The nation I want to get back to

Sparta /
| 15 Mar 2024 | 02:38

    Progress is the leading indicator of a great nation because progress is a result of competition, science, medicine, rule of law, work ethic.

    Rising rates of crime, addiction, suicide as well as the rise in cost of living, health care and the national debt coupled with declining birthrates, life expectancies, income, and educational and moral standards are the indicators of a formerly great nation.

    These are some of the things I want to get back to.

    • Competition unfettered by regulations, quotas, subsidies or tax policies favoring one group over the other. Competition where no one bank is determined to be too big to fail. If you fail, you fail. I want to see men compete against men and women compete against women in sports. Competition in ideas on our campuses and in our media. I want to get back to a time when every debate did not end with a phobic slur.

    • Science that is used to the benefit mankind and not used as a cudgel to destroy businesses or industries with claims of existential threats based on false models that adhere to the most current hypothetical doomsday orthodoxy.
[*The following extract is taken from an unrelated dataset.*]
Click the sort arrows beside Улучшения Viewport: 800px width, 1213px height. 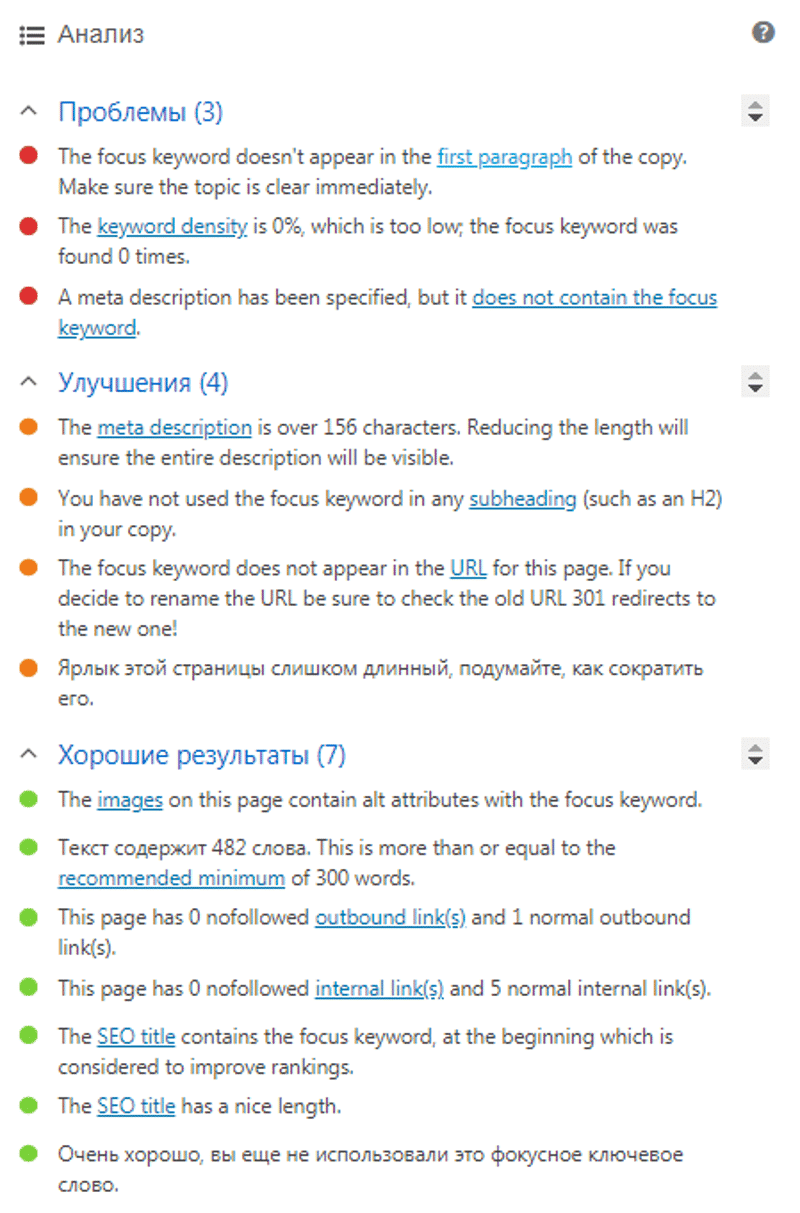[755, 382]
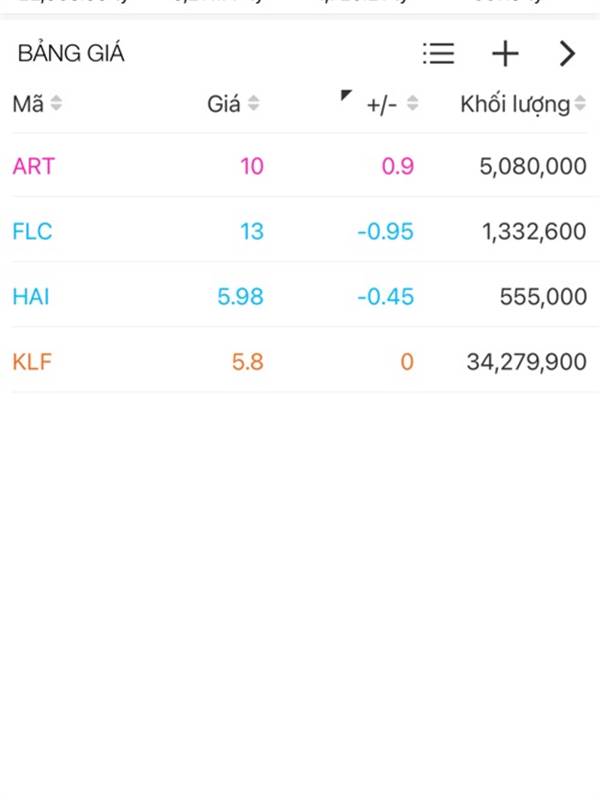Viewport: 600px width, 800px height.
Task: Tap the Mã column header label
Action: coord(28,104)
    • Medicine that does no harm. The CDC and the FDA should be ruled by open debate of empirical knowledge of scientific facts, not by overpaid bureaucratic experts playing politics with our lives. Pharmaceuticals should provide medicines that cure illness and not mask symptoms and vaccines that work. Boys should be raised by their fathers and not by Adderall. Doctors should be able to take the time to dispense advice on well-being instead of being forced by insurers to reduce office time and to just write prescriptions.

    • I want to get back to rule of law. If you get arrested committing a crime, you go to jail. If you take out a student loan, you pay it back If you enter the country illegally, you are expelled. The legislative process goes from the House to Senate to Oval Office and not from the Oval Office to a federal agency and then the Supreme Court. Having a government that can actually pass a budget. Voting laws that are generated by the state legislatures. Prosecutors that prosecute. District attorneys that find crime and indict people, not indict people, then find crimes. Governors and mayors who do not pick and choose which laws they will enforce. Get back to a time before Antifa flash mobs and BLM rioters dictated law enforcement policy, a time before our politicians told us all the cops are criminals and all the sinners, saints.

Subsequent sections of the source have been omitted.